Savona ci spiega che la Bce ha due buoni motivi per non cantare vittoria

di Paolo Savona - 24/04/2009 - Economia
Al Direttore - In Banca d’Italia, ogniqualvolta veniva mossa una critica alle sue scelte, si riuniva immediatamente lo staff del Governatore per verificarne la fondatezza e preparare una risposta. Quando sono passato alla Confindustria ho compreso le differenze tra le “culture aziendali”, ossia le regole di comportamento, in gran parte non scritte, che ciascun dipendente apprende dall’aria che respira e attraverso la pelle piuttosto che il cervello. Orbene, la Banca Centrale Europea, pur essendo nata da poco, ha sviluppato una cultura aziendale che, con eufemismo, si può definire autoreferente, che si scomoda alle critiche, quando si scomoda, solo se provengono da poteri forti o gente che conta. Sovente fa appello alla propria indipendenza per difendere le sue scelte e affida le risposte tecniche al gruppo ristretto dei suoi estimatori. L’apertura al dibattito culturale è molto scarsa, pur rappresentando gran parte del prestigio delle banche centrali nel mondo.

Ancor più che soffermarmi sulla politica monetaria della Bce, mi sembra utile tentare di capire perché si sia sviluppata la sua cultura aziendale e mettere in chiaro le radici della sua indipendenza. Nel suo articolo sul Foglio del 21, Giorgio La Malfa ha dato una prima risposta, anche se per scopi diversi, ossia per sostenere la natura fondamentalmente deflazionistica della politica monetaria che consente alla Bce di vantarsi d’aver raggiunto gli obiettivi di inflazione al di sotto del 2%. Partendo dalle memorie del responsabile della ricerca, Otrmar Issing, che ha influenzato e in buona parte determinato le scelte della Bce, si evince l’idea che la cultura aziendale dell’istituzione, che tende a trasformarsi in Vangelo, è stata plasmata dal credo monetarista di Chicago, il quale sostiene che l’instabilità viene dalla moneta e che la migliore politica di sviluppo sia quella di garantire la stabilità monetaria; il resto è compito dei bilanci pubblici, dei sindacati e delle imprese.
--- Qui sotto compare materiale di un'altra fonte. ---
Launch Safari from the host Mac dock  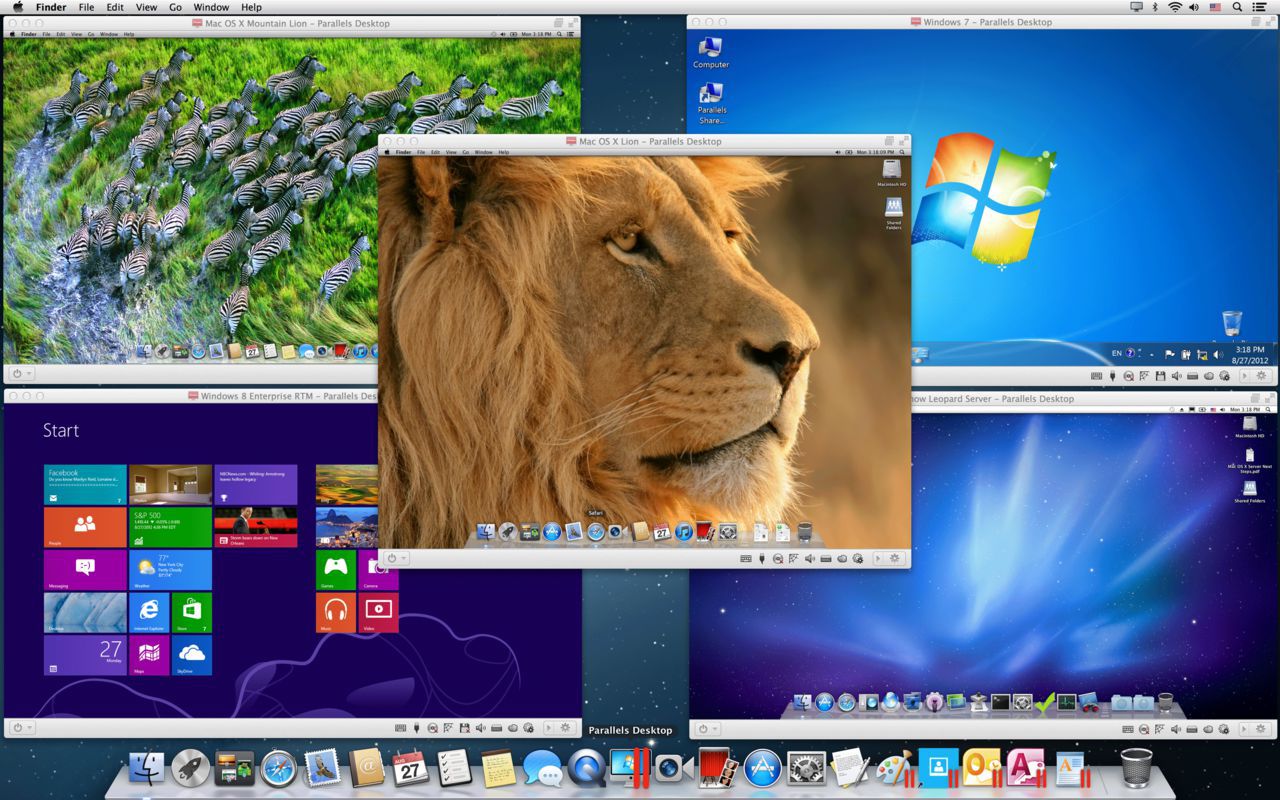click(x=279, y=768)
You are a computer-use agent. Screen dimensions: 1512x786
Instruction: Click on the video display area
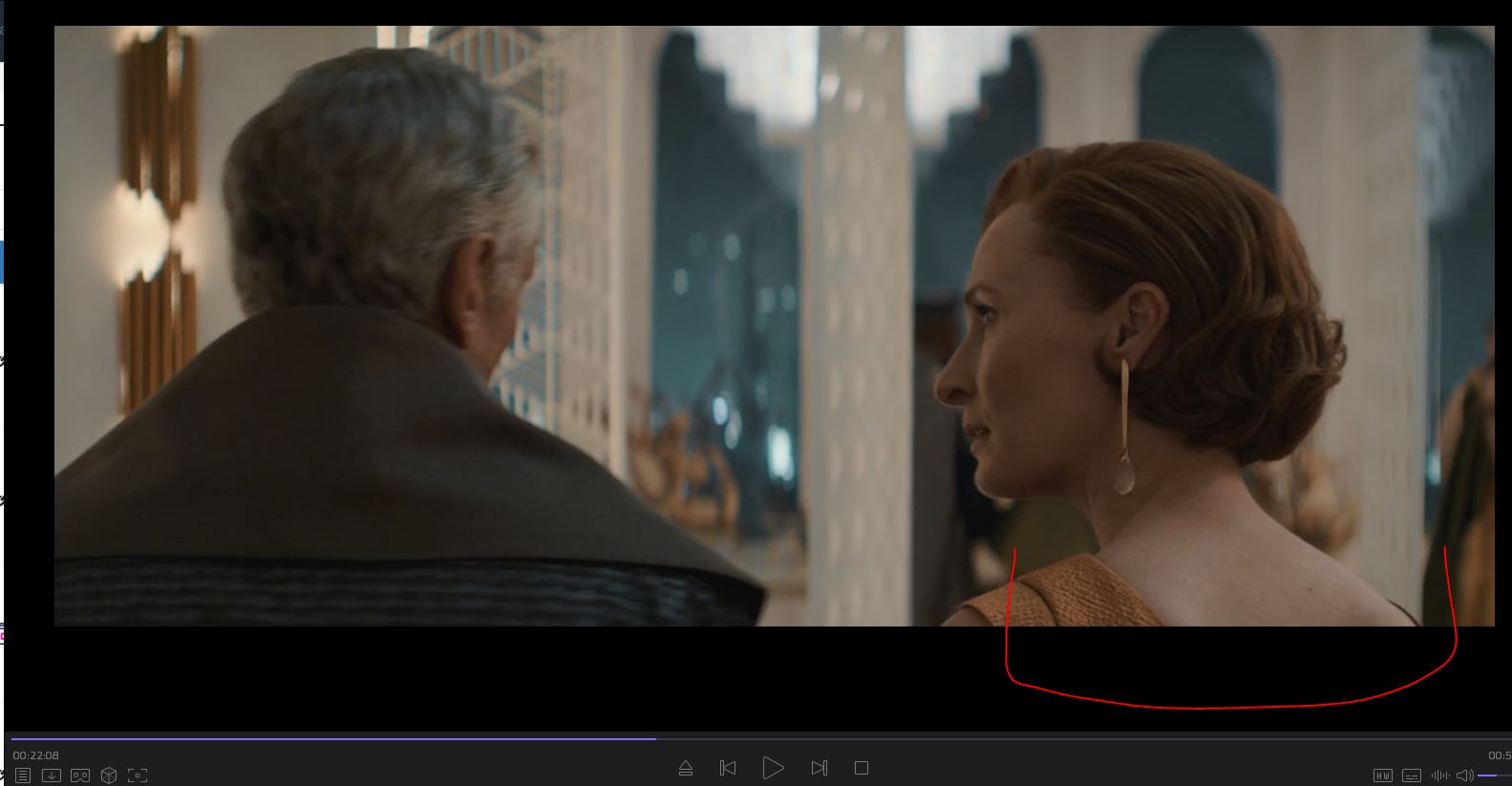click(774, 325)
A questa filosofia, mai sistemata in letteratura, ha già efficacemente risposto Jean Paul Fitoussi affermando che gli Stati Uniti sono produttori di idee che non si sognano di usare, ma esportano, perché qualche paese è disposto a importarle. Non so se si riferisse alla Germania, ma lo sospetto.

Lorenzo Bini Smaghi ritiene di minare la tesi di La Malfa affermando che la crescita dell’euroarea non è diversa da quella di altre parti del mondo sviluppato, omettendo di sottolineare un punto importante: quando un gruppo di paesi cresce a tassi doppi rispetto a un altro, la media perde di significato in quanto la distribuzione non è normale. Non può quindi essere usata nella polemica, se non portando fuori strada il lettore. Sono però due gli argomenti che dovrebbero suggerire alla Bce prudenza nelle critiche rivolte alle altre forze come negli elogi rivolti a se stessa. Il primo, toccato da La Malfa, è che la politica monetaria ha influenzato il cambio dell’euro, rafforzandolo internazionalmente e scoraggiando le esportazioni price-sensitive che sono centrali per uno sviluppo export-led come quello dell’euroarea (interpretazione che Issing negava). Il secondo, a me caro, è che l’inflazione è stata tenuta bassa dalla concorrenza europea e globale, non dall’euro; sia perché la quantità creata è stata sempre abbondante, sia perché, quando i prezzi del petrolio e degli alimentari sono cresciuti, l’inflazione è stata importata e la politica dei tassi alti l’ha controllata creando deflazione.

I pilastri che reggono il mercato comune sono due: la concorrenza e l’euro. Quanto più la politica europea poggia sulla prima, tanto meno deve contare sul secondo. L’indipendenza nasce dall’idea che nei processi inflazionistici conti solo la moneta e attinge la sua ratio nel fatto che l’inflazione è una tassa occulta che viola il principio democratico della no taxation without representation (non può esservi imposizione senza che i tassati partecipino alla scelta). Se cade questa ratio, cade l’indipendenza. Lo spazio non consente una più approfondita analisi di una politica monetaria restata priva di un aperto esame e di un serio dibattito. Ma è ormai chiaro: Huston, we have a problem!